The Prime Minister captured several of the Bab’s followers in the capital, threatening their death unless they renounced their new Faith. One of these was Mirza Ali-Qurban, a man so universally loved by his countrymen that the mother of the Shah and several other state officials interceded on his behalf. The Amir-Nizam remarked:
“I am loth, whether your words be of God or not, to pronounce the sentence of death against the possessor of so exalted a station.”
Mirza Ali-Qurban, whose name means sacrifice, replied, “Are you not aware that all names descend from Heaven? He whose name is Ali (referring to the Bab’s given name Siyyid Ali Muhammad), in whose path I am laying down my life, has from time immemorial inscribed my name, Qurban-Ali, in the scroll of His chosen martyrs. This is indeed the day on which I shall seal with my life-blood my faith in His Cause.”
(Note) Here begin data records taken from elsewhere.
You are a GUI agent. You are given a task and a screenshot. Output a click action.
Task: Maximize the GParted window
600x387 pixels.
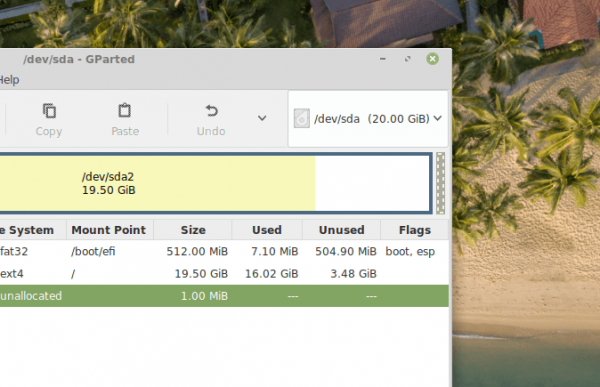click(408, 59)
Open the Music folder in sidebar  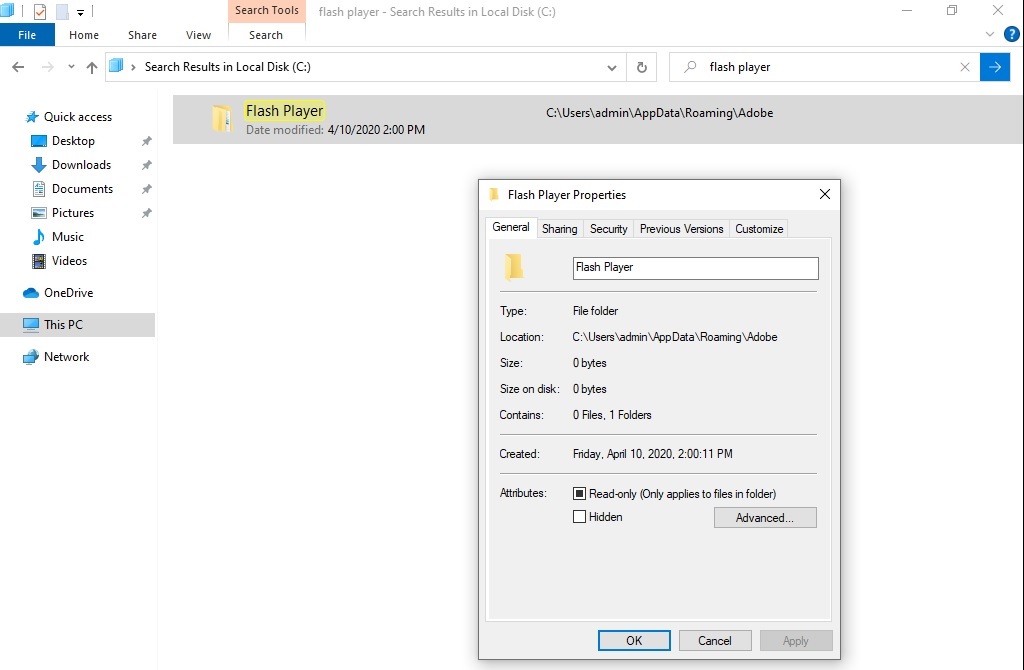coord(68,237)
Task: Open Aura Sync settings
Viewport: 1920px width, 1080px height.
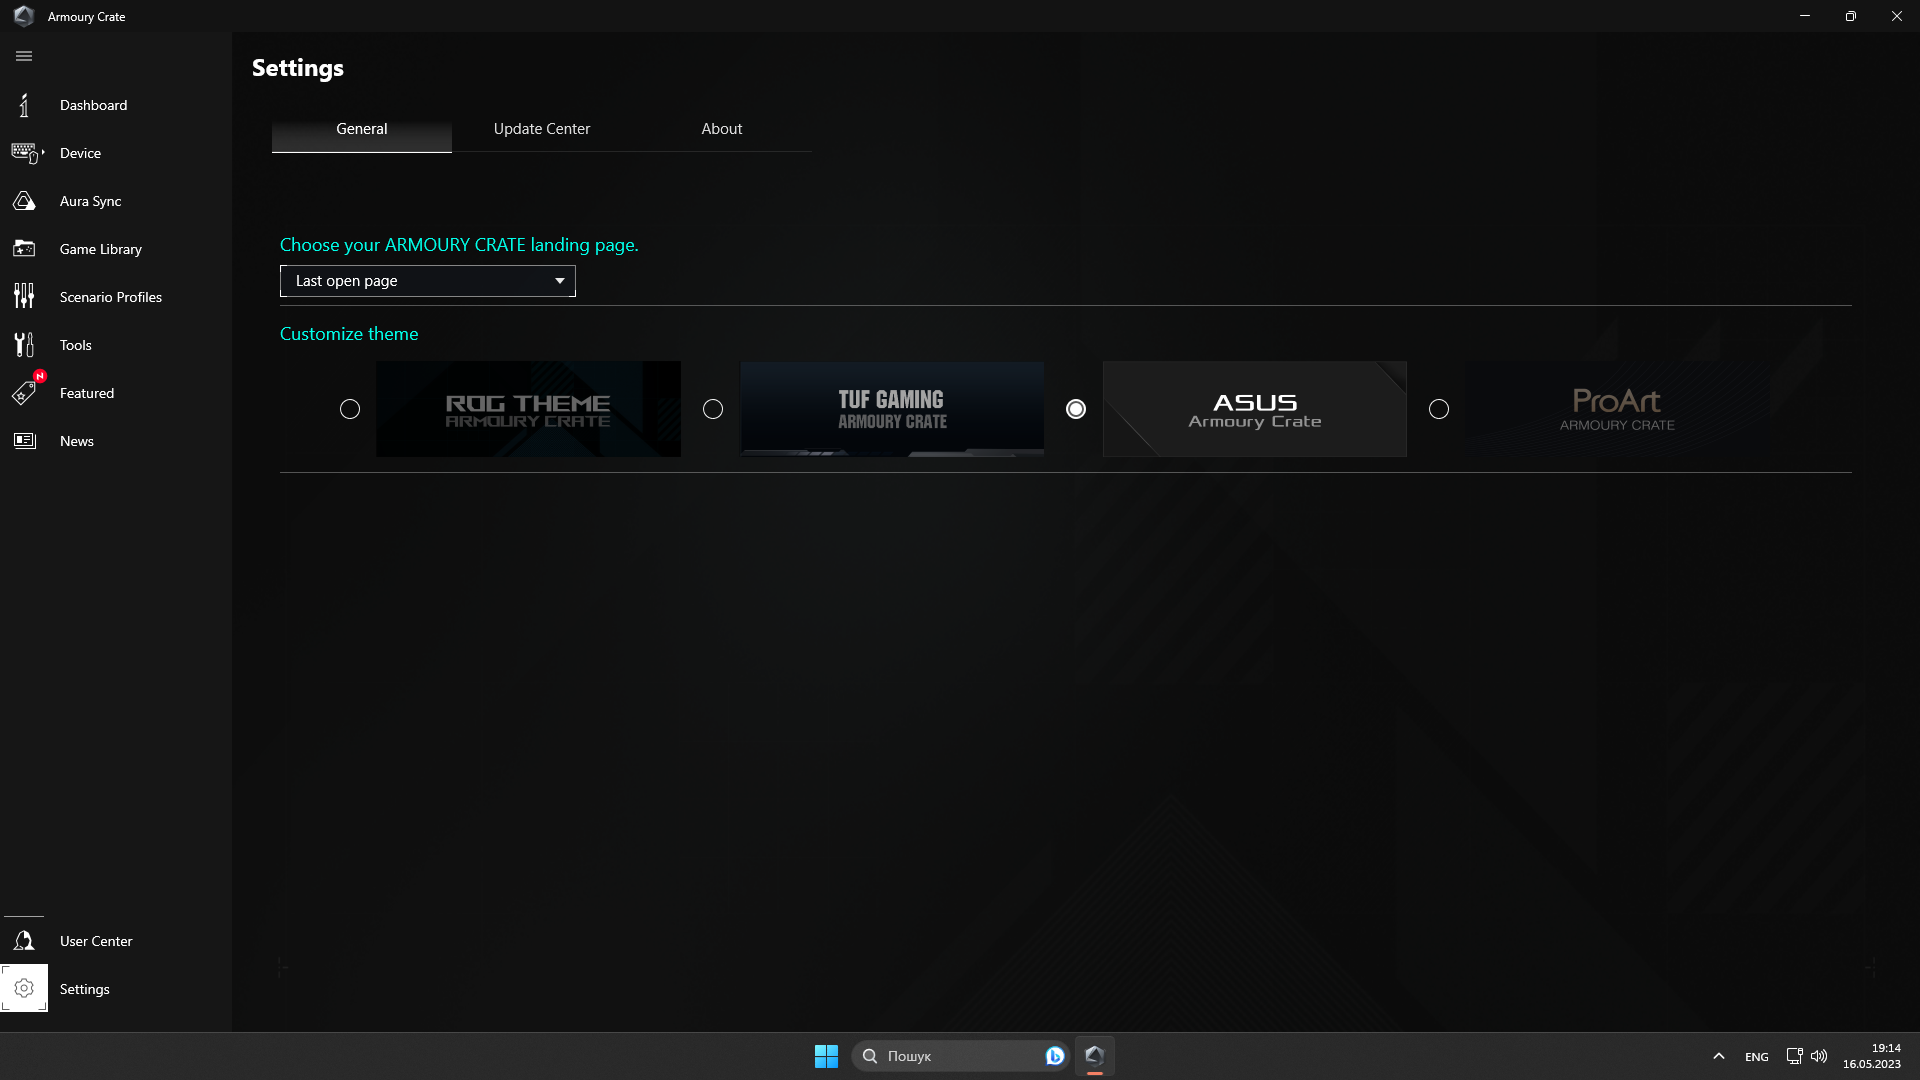Action: pos(90,200)
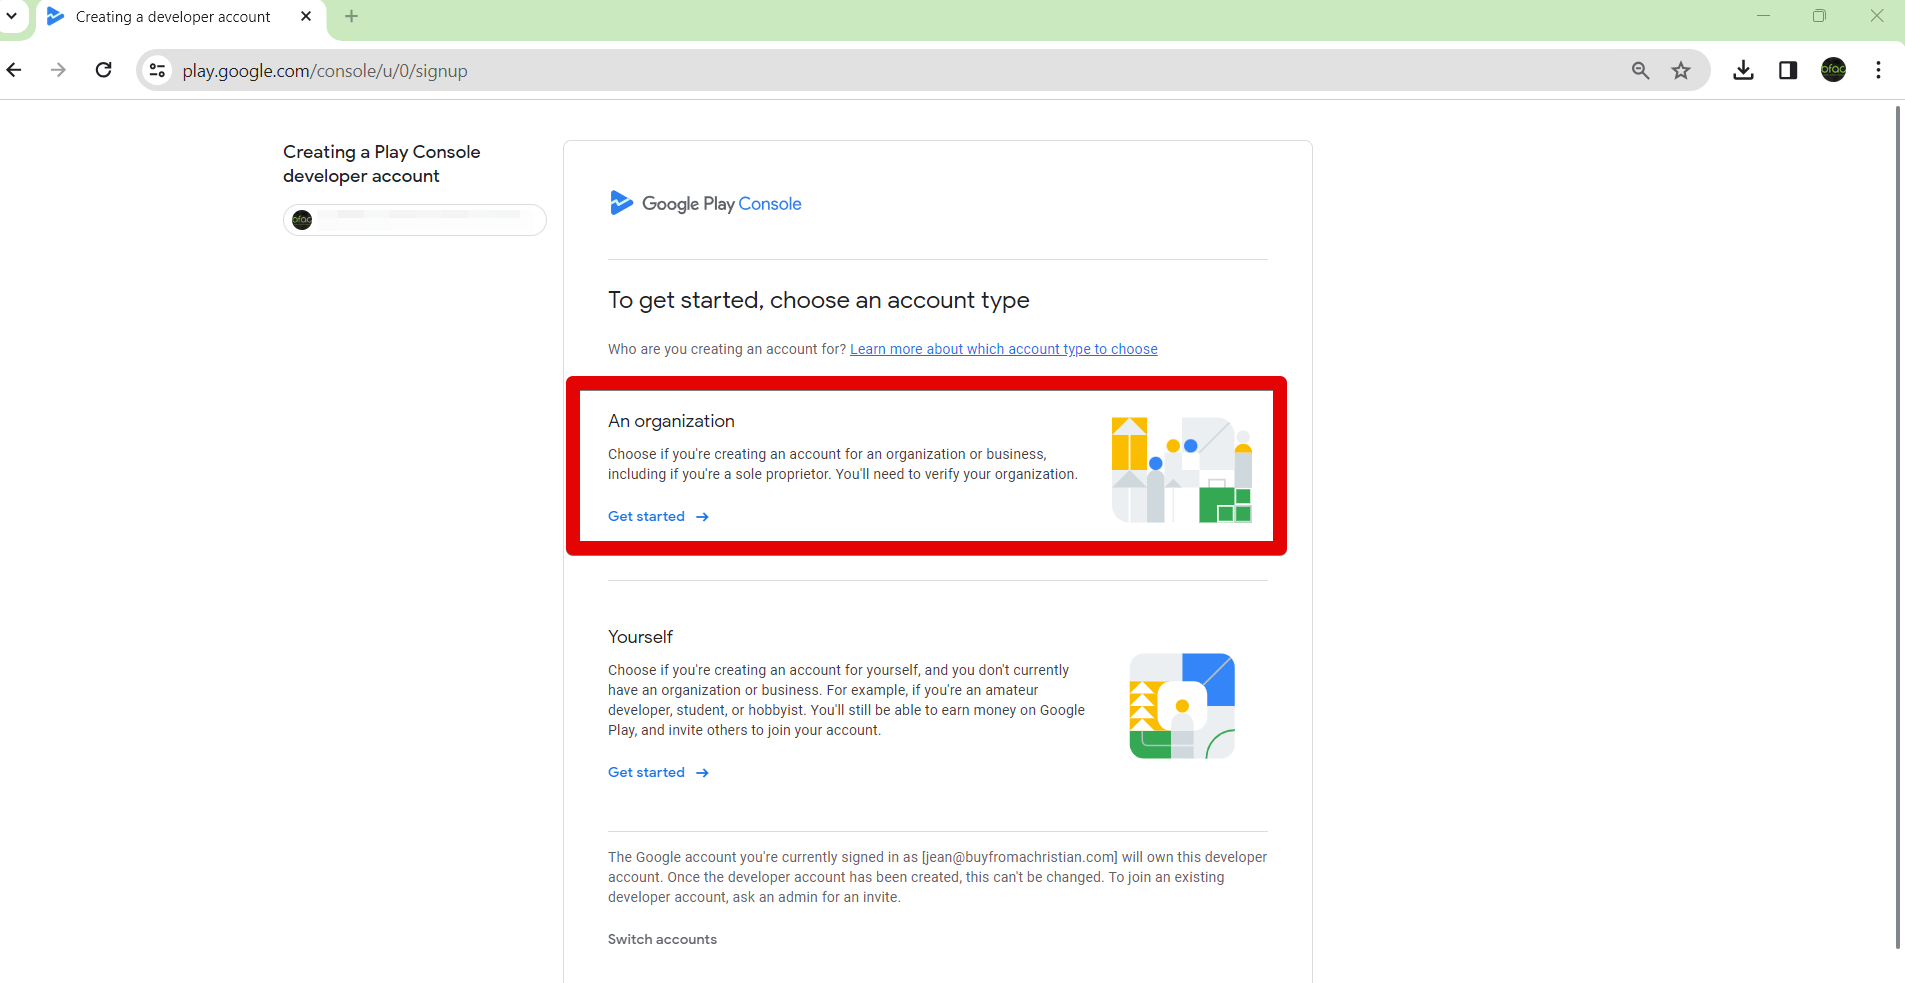Image resolution: width=1905 pixels, height=983 pixels.
Task: Toggle the browser side panel icon
Action: click(x=1788, y=70)
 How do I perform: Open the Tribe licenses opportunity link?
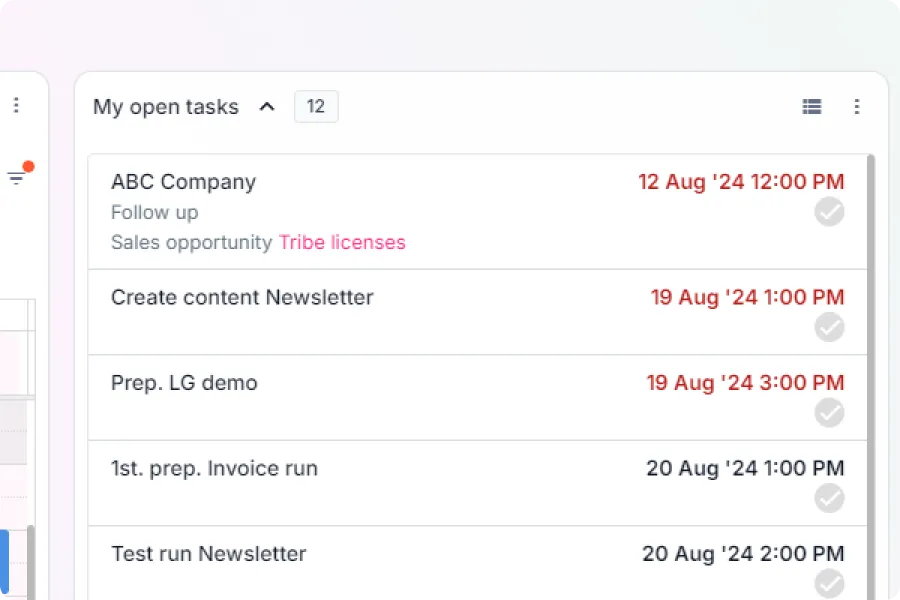pos(342,242)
“Take him away from this place!” cried the Amir. “Another moment, and this dervish will have cast his spell over me!”
“You are proof against that magic,” Mirza Qurban-Ali replied, “that can captivate only the pure in heart. You and your like can never be made to realize the entrancing power of that Divine elixir which, swift as the twinkling of an eye, transmutes the souls of men.” – Nabil, The Dawnbreakers, pp. 451-452.
Mirza Ali-Qurban, like the electrons of hydrogen enamored of oxygen, sacrificed his life to become water for the Tree of Life.